Collection entries:
════════════════════

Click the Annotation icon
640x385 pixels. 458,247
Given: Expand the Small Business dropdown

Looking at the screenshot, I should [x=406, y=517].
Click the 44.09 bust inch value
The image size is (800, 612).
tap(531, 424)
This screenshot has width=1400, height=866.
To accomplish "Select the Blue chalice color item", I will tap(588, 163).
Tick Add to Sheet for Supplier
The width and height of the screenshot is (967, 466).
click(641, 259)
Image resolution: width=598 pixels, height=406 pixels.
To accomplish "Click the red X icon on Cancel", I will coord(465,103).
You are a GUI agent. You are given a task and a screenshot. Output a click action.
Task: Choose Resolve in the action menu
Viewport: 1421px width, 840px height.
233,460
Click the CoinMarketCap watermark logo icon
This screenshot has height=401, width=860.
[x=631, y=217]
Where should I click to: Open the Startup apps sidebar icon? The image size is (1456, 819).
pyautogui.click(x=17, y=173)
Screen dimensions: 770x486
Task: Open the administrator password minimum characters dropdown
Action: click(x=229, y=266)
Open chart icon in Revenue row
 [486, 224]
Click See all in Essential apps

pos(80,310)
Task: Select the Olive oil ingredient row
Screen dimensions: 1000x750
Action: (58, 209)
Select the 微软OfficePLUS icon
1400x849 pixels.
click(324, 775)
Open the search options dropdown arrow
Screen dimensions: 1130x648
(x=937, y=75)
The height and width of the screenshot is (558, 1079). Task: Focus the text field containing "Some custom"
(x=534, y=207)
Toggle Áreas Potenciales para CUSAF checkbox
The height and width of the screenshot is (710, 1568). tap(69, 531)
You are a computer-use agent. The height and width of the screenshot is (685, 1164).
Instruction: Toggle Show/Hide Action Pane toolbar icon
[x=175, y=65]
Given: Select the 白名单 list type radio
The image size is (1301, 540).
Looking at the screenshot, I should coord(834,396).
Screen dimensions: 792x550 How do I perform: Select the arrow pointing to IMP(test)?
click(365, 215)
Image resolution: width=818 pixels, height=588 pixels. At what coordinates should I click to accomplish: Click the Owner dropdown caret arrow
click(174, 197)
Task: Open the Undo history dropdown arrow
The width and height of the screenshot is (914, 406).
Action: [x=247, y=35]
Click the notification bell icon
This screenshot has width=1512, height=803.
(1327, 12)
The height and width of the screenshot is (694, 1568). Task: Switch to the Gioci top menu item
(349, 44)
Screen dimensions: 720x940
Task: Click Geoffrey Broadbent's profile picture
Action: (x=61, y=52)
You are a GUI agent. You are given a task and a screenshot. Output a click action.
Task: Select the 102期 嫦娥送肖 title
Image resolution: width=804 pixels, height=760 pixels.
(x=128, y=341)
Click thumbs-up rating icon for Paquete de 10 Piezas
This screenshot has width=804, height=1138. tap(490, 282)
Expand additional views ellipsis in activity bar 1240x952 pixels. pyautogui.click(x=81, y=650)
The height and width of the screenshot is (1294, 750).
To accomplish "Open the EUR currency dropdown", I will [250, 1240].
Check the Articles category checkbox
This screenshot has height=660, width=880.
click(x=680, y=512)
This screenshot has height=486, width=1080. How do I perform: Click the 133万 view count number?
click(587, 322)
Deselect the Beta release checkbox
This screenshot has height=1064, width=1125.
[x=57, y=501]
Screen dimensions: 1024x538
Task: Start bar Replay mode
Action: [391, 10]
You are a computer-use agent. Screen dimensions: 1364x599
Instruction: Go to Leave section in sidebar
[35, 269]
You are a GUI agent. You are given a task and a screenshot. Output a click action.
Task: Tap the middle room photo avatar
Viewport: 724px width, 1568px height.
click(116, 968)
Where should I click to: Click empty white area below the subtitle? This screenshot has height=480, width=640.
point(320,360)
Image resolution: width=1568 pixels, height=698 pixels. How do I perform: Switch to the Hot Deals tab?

════════════════════

Copy the data above verbatim, beginning at the line that contains "Click See all in Essential apps" and stopping after the line that contains "click(365, 215)".

Click See all in Essential apps

pos(80,310)
Task: Select the Olive oil ingredient row
Screen dimensions: 1000x750
Action: (58, 209)
Select the 微软OfficePLUS icon
1400x849 pixels.
click(324, 775)
Open the search options dropdown arrow
Screen dimensions: 1130x648
(x=937, y=75)
The height and width of the screenshot is (558, 1079). Task: Focus the text field containing "Some custom"
(x=534, y=207)
Toggle Áreas Potenciales para CUSAF checkbox
The height and width of the screenshot is (710, 1568). tap(69, 531)
You are a computer-use agent. The height and width of the screenshot is (685, 1164).
Instruction: Toggle Show/Hide Action Pane toolbar icon
[x=175, y=65]
Given: Select the 白名单 list type radio
The image size is (1301, 540).
Looking at the screenshot, I should coord(834,396).
Screen dimensions: 792x550 How do I perform: Select the arrow pointing to IMP(test)?
click(365, 215)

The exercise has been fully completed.